Irgendwann macht Engel nach weiteren Ausflügen durch die heutige Trendforschung eine Kehre: „Ich möchte jedem empfehlen, sie auszuprobieren, Sie werden besser für die Zukunft gerüstet sein und Ihre Strategien genauer auf den Wandel ausrichten. Nur denke ich, man muss ab und zu noch einen Schritt weitergehen, eins draufsetzen. Und hier überschreiten wir die Grenze zum Unseriösen. Seriös wäre es zu sagen: Wir wissen nichts über die Zukunft und worüber man nicht reden kann, darüber muss man schweigen. Unseriös ist es, die vornehme Zurückhaltung aufzugeben: spekulieren, spinnen, spielen.
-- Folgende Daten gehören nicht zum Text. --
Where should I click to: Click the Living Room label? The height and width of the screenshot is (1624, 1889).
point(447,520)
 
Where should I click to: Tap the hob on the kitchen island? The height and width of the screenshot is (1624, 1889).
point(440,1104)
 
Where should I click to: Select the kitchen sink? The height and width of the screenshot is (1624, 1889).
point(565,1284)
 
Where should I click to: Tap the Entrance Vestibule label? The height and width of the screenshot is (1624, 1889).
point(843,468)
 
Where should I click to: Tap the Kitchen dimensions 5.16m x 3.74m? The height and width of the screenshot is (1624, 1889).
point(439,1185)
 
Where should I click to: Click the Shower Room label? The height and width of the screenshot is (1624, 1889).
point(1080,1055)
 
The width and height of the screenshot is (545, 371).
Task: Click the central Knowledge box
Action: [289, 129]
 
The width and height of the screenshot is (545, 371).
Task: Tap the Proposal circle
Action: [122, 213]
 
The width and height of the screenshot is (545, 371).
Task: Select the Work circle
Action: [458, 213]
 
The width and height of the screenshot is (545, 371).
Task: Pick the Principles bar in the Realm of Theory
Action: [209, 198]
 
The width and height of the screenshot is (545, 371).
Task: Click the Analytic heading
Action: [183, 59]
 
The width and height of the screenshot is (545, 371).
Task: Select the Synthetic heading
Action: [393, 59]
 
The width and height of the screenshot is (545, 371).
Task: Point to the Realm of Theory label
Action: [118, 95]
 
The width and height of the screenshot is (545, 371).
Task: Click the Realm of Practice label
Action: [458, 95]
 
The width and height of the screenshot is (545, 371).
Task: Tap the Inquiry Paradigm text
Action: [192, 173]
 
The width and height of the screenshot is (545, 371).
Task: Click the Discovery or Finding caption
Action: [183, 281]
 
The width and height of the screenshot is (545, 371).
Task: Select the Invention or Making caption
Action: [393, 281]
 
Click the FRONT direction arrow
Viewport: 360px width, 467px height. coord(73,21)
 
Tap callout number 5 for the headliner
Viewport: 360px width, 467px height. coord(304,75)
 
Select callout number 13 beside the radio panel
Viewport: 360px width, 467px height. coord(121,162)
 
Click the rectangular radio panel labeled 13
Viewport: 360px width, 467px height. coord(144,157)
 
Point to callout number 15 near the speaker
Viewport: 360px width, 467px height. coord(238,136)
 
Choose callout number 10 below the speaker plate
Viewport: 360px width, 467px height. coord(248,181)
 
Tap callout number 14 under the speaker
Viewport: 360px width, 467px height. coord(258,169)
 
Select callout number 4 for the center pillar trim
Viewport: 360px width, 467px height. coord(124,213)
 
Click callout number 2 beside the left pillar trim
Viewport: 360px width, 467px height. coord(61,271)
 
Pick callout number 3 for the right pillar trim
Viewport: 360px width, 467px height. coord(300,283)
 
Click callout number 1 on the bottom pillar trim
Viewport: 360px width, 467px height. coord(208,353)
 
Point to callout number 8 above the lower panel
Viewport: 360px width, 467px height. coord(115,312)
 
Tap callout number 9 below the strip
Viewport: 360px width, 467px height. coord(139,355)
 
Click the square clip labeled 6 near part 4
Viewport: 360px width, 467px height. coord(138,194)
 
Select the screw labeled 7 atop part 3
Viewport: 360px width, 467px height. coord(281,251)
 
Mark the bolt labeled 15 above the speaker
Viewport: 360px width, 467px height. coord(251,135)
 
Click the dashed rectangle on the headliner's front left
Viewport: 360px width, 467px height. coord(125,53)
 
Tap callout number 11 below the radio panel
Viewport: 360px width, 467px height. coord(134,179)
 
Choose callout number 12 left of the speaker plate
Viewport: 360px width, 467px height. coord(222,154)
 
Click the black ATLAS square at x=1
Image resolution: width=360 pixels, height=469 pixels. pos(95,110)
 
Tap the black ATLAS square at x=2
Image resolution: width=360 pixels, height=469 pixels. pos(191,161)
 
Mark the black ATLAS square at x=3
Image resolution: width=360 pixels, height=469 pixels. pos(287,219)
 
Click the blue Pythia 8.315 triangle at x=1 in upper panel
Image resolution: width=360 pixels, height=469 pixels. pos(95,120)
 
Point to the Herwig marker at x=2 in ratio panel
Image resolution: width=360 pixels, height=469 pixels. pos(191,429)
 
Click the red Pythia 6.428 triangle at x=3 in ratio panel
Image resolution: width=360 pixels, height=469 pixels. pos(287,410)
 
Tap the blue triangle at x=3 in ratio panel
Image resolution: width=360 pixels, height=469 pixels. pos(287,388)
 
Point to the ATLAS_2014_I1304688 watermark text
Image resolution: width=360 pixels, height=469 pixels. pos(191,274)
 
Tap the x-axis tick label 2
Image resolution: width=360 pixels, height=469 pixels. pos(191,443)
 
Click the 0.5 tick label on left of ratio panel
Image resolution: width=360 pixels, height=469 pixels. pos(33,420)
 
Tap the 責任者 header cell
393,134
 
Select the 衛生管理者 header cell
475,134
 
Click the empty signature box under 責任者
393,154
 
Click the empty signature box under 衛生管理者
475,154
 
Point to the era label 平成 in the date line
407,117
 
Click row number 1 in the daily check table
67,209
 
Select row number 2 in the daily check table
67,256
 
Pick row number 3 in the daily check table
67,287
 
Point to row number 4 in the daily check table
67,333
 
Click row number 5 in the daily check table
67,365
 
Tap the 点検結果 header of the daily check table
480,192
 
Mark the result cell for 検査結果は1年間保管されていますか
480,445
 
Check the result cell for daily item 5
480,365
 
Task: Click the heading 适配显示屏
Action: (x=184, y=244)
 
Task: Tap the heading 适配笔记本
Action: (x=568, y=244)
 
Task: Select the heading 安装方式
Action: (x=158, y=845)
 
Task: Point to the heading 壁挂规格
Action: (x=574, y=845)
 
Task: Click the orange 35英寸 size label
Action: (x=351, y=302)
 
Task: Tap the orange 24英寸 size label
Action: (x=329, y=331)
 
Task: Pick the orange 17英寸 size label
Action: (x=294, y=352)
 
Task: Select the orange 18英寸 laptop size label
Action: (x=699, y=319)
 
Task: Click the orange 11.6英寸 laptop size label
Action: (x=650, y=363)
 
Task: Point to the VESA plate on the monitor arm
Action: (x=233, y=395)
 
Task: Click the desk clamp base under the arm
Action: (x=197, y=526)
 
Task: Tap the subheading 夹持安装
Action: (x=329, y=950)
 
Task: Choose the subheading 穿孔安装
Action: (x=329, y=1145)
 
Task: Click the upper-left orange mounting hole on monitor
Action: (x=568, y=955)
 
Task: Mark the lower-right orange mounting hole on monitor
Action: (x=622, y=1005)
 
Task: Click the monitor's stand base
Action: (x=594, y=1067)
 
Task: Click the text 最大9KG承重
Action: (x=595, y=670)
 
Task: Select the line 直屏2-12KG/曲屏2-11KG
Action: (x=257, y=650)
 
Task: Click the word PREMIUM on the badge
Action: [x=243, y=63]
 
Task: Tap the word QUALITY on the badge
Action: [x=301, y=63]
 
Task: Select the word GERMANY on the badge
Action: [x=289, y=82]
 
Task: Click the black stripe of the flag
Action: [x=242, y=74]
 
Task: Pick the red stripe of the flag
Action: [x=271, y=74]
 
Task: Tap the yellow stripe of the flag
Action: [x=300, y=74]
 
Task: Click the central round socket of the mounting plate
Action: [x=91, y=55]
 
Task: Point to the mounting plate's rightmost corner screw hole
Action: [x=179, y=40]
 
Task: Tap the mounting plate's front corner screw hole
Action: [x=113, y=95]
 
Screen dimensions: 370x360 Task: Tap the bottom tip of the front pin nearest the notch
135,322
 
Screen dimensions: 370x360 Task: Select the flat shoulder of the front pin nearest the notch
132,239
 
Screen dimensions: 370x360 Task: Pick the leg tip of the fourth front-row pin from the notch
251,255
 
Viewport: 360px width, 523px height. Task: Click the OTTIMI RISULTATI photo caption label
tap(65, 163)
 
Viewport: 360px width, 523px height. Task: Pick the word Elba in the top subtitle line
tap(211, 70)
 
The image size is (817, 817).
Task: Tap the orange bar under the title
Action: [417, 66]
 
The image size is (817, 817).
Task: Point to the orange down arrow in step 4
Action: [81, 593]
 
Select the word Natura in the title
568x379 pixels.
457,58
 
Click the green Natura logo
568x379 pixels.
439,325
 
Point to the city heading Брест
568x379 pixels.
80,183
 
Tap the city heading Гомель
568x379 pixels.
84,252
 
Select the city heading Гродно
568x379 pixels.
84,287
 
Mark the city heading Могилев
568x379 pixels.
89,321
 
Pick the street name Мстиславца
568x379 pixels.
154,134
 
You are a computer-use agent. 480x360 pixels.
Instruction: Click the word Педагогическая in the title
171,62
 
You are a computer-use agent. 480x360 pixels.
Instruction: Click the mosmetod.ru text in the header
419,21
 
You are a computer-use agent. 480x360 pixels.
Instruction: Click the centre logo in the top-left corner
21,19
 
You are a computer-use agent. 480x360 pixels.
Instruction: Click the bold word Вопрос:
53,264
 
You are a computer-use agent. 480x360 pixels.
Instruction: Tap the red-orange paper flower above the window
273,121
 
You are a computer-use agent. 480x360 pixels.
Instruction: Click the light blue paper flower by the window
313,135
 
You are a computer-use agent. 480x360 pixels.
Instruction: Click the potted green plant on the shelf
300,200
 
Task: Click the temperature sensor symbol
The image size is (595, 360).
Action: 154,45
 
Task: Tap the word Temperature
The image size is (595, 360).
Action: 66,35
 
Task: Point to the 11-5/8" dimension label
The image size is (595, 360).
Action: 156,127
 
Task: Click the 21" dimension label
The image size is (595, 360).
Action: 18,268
Mit Gedanken, mit Worten, mit Bleistiften, Klebstoff, Lötkolben oder was auch immer.“ Artistic Research arbeite an der Schnittstelle zwischen künstlerischer Praxis, Theater- und Medienwissenschaft, Pädagogik, Kultur- und Sozialwissenschaften.
Ein Vertreter dieser großen bekannten Trendforscher ist das Zukunftsinstitut mit Sitz in Frankfurt und Wien. Diesmal soll es aber nicht nur um die Fortschreibung der Zukunft gehen, sondern darum, die Gesellschaft in ihrem Wandel überhaupt erst einmal zu verstehen. Sie in Grundmuster einzuteilen, anhand derer sich überhaupt so etwas wie Zielgruppen definieren lassen. Die Studie des Zukunftsinstituts („Lebensstile: Kunden verstehen. Märkte erobern!“) teilt die deutsche Gesellschaft datengestützt und trendbasiert in 18 Lebensstile ein. So wollen die Trendforscher aufzeigen, wie die Deutschen heute leben und was ihnen morgen wichtig sein wird. Der gesellschaftliche Wandel, der die rein datenbasierte Analyse der Gesellschaft erschwert, wird zum zentralen Element definiert. Über 30.000 Datensätze der „Best for planning“-Befragung stützen die Gesellschaftsanalyse des Zukunftsinstituts. „Unsere Lebensstil-Typologie basiert auf den wichtigsten Trends unserer Zeit – und ist damit prognostisch“, sagt Studienleiterin Verena Muntschick. Trends wirken in der Gegenwart und prägen die Gesellschaft der Zukunft mit. Trends können zum Mainstream werden. Jeder der 18 Lebensstile stehe repräsentativ als strukturelle Kategorie für bestimmte Werte, Einstellungen, Eigenschaften und Handlungsmuster, die sich in der Gesellschaft manifestiert haben.
Stilwelten Auswahl I
„Der Big-Data-Ansatz, der eine Vermessung und Verortung der Menschen bis ins letzte Detail verspricht, führt nicht wirklich näher an die Menschen heran: Er fragmentiert und verstellt uns die Sicht auf ein ganzheitliches Bild“, sagt Muntschick. Problematisch werde es für Unternehmen, wenn sie an der Menge ihrer Kundendaten zu ersticken drohen, weil Zusammenhänge und die hinter Kaufentscheidungen liegenden Motive der Menschen kaum noch zu erkennen sind. „Wir liefern zu jedem Lebensstil eine Einschätzung, warum wir diesen für wichtig und beachtenswert halten, wie man die Menschen aus den unterschiedlichen Lebensstilgruppen am besten erreicht und welche Grundbedürfnisse es anzusprechen gilt“, ergänzt Co-Autor Philipp Hofstätter. Mit dem Relations Mapping, das das Zukunftsinstitut entwickelt hat, sei es möglich zu verstehen, zu welchen Gruppen sie bereits in Beziehung stehen und zu welchen sie leicht eine Beziehung aufbauen könnten.